Sehetepkare Intef (also known as Intef IV or Intef V) was the twenty-third king of the 13th Dynasty during the Second intermediate period. Sehetepkare Intef reigned from Memphis for a short period, certainly less than ten years, between 1759 BC and 1749 BC or c. 1710 BC.

Attestations
Sehetepkare Intef is attested in the Turin canon, entry 7.22 (Ryholt) or 6.22 (Alan Gardiner, Jürgen von Beckerath). The Turin canon places Sehetepkare Intef between Imyremeshaw and Seth Meribre. Intef is also attested on the Karnak king list. Beyond these documents, Sehetepkare Intef is attested by the lower half of a seated statue from the temple complex of goddess Renenutet at Medinet Madi in the Faiyum. The statue, JE 67834, is now in the Egyptian Museum, Cairo.

Chronological position and reign length 
The exact chronological position of Sehetepkare Intef in the 13th Dynasty is not known for certain owing to uncertainties affecting earlier kings of the dynasty.
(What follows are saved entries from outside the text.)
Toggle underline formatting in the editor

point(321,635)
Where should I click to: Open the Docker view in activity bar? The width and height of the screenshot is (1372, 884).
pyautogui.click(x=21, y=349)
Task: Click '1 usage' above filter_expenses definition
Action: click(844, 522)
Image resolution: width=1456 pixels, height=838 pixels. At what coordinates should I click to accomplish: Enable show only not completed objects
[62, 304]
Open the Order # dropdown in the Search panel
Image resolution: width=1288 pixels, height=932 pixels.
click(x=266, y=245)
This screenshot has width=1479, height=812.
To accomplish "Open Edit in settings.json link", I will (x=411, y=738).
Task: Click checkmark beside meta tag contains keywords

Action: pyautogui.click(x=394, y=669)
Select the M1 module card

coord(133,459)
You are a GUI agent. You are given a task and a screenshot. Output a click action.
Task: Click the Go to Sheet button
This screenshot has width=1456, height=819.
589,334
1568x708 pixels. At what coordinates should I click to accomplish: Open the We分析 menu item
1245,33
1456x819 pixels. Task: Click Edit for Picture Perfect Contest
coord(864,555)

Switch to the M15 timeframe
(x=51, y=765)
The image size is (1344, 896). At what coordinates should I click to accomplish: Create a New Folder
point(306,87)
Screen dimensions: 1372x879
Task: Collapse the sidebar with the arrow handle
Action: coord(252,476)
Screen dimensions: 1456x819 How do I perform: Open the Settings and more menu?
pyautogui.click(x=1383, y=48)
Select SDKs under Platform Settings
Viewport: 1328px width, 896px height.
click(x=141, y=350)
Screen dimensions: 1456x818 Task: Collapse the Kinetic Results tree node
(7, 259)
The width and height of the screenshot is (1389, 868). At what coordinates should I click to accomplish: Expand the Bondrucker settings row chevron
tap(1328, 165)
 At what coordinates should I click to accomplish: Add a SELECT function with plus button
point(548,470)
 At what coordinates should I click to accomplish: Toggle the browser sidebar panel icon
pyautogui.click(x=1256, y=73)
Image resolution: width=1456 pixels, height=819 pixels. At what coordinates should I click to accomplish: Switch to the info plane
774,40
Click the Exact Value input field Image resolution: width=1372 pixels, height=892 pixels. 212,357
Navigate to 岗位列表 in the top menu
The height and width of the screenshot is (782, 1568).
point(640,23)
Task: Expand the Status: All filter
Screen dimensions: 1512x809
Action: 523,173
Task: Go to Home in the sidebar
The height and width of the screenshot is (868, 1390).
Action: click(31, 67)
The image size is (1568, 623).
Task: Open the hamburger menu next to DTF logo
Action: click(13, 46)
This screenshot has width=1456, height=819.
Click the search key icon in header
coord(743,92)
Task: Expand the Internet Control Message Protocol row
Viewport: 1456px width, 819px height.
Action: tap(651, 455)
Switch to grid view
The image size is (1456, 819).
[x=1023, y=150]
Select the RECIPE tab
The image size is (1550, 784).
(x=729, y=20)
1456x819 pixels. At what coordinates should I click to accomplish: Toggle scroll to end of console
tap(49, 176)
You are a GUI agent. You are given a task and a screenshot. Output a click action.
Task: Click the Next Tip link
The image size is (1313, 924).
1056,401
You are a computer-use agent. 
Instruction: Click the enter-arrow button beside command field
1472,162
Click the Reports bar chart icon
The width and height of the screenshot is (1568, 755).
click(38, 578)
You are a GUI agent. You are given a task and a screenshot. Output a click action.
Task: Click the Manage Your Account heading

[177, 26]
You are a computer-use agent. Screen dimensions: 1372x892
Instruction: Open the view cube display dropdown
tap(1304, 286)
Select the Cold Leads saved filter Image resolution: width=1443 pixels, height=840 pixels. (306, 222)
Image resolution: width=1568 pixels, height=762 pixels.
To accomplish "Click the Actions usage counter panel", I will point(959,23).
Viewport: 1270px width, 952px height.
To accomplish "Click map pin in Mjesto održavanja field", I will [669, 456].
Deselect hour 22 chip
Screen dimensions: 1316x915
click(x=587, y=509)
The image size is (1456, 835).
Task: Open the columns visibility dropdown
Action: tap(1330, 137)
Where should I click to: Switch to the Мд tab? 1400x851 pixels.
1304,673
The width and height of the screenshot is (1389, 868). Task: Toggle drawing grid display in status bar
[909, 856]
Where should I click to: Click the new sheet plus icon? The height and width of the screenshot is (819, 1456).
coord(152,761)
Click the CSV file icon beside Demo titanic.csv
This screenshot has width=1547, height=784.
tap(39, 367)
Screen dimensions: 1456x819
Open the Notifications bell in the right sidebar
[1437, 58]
Darrell Baker places him as the twenty-third king of the dynasty, Kim Ryholt as the twenty-fourth and Jürgen von Beckerath as the nineteenth. Furthermore, Ryholt believes Sehetepkare Intef was the fifth ruler bearing that name, making him Intef V, while Aidan Dodson, von Beckerath and Darrell Baker posit that he was Intef IV.

The length of his reign is lost in a lacuna of the papyrus and cannot be recovered, except for the end of the inscription which reads "...[and] 3 days". Kim Ryholt gives ten years for the combined reigns of Imyremeshaw, Sehetepkare Intef and Seth Meribre. Another piece of evidence concerning the reign of Intef is found in the 13th Dynasty Papyrus Boulaq 18 which reports, among other things, the composition of a royal family comprising ten king's sisters, an unspecified number of king's brothers, three daughters of the king, a son named Redienef and a queen named Aya. Even though the king's name is lost in a lacuna, Ryholt's analysis of the papyrus only leaves Imyremeshaw and Sehetepkare Intef as possibilities. This is significant because the papyrus reports a year 3 and a year 5 dates for this king. Additionally, a date "regnal year 5, 3rd month of Shemu, 18th day" is known from the unfinished pyramid complex neighboring that of Khendjer, which may thus have been built by the same ruler, a close successor of Khendjer, perhaps Intef.

The exact circumstances of the end of Intef's reign are unknown but the fact that his successor Seth Meribre did not use filiative nomina points to a non-royal birth. Consequently, Ryholt proposes that Seth Meribre usurped the throne.